Sow dwarf French beans under glass in a large pot for an early crop in June.

Plant lily bulbs in pots to transplant into the border.

Take cuttings from Dahlias planted last month to raise new plants.

Divide and/or plant bulbs-in-the-green, such as snowdrops (Galanthus) and winter aconites (Eranthis hyemalis), if not done last month.

Check whether containers need watering. Sheltered pots can miss out on any rainfall. Pots and tubs benefit from topping up with fresh compost.

Check autumn-sown sweet peas and apply mouse and slug controls if necessary.

Feed trees, shrubs and hedges with a balanced fertiliser (such as Growmore or blood, fish and bone), sprinkling it over the root area before hoeing into the soil surface.

Delay pruning spring-flowering shrubs until after they have flowered. Don’t prune slightly tender evergreen shrubs (such as Choisya, until April), but do tackle hardy types. Remove reverted green shoots on variegated evergreens.

Overgrown climbers can be renovated.
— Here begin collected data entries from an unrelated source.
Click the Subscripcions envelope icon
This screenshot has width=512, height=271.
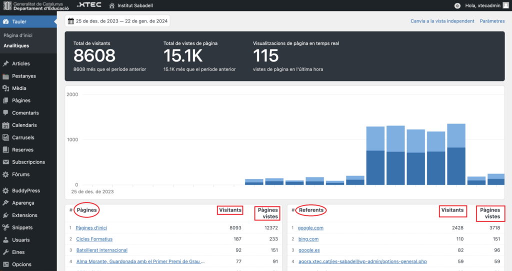click(x=6, y=162)
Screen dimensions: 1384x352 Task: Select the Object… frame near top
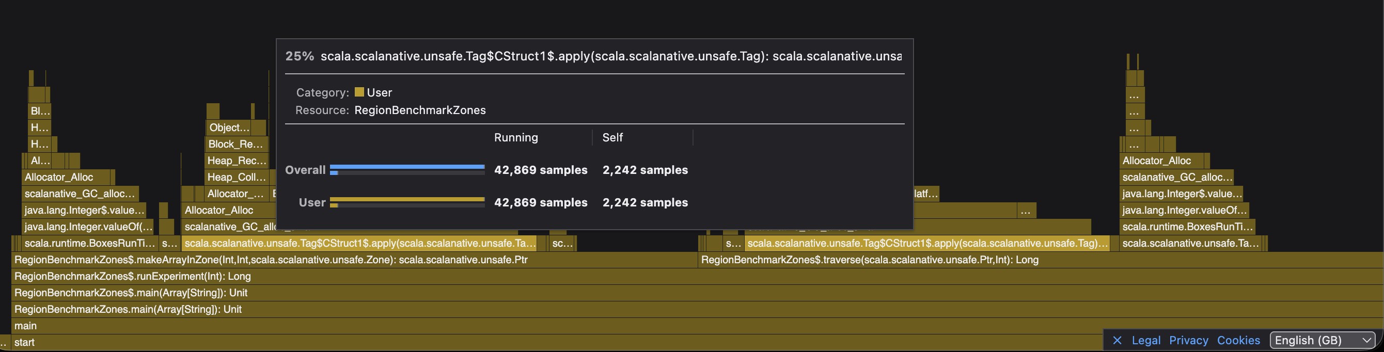click(x=229, y=127)
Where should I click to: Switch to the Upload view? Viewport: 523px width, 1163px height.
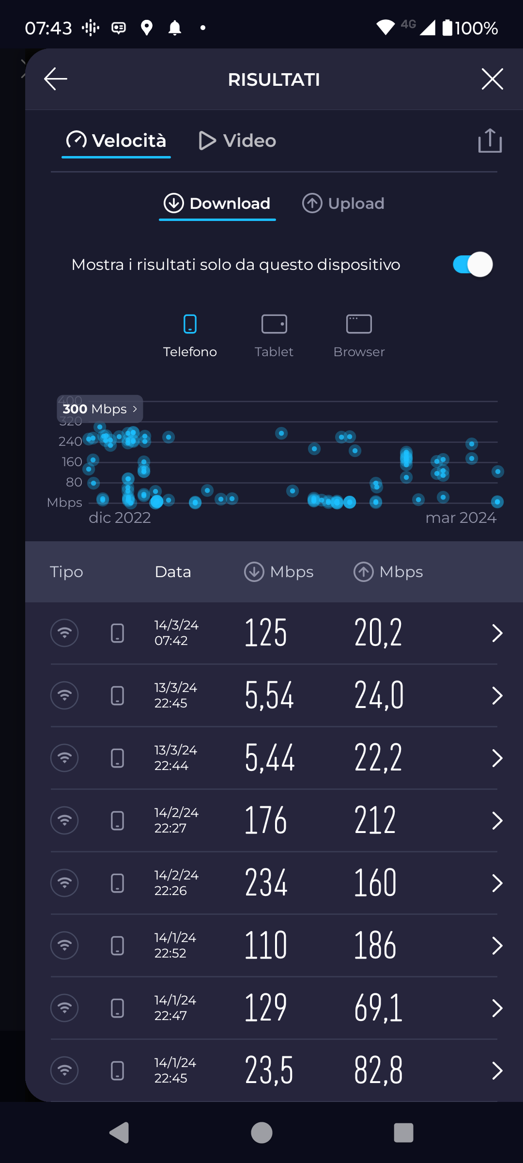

Deciduous varieties will be at bud burst now, so you can tell which growth is dead and alive – suitable for Lonicera (honeysuckle), Hedera (ivy) and rambling roses.

Cacti should be kept dormant until spring is definitely underway, then increase watering and feed to bring it into active growth.

On mild days, open vents and doors of greenhouses to reduce humidity and help prevent disease.

Apply a nitrogen feed to plums, cherries, cooking apples, pears and blackcurrants.

Prune blueberries and apply sulphur chips to beds of blueberries, lingonberries and cranberries if needed.

Sow under cloches: carrots, beetroot, broad beans, salad onions, cauliflower, cabbage, Brussels sprouts, spinach, leeks, lettuce, rocket, coriander, mixed salad or stir fry leaves, radish, turnip, peas and Swiss chard.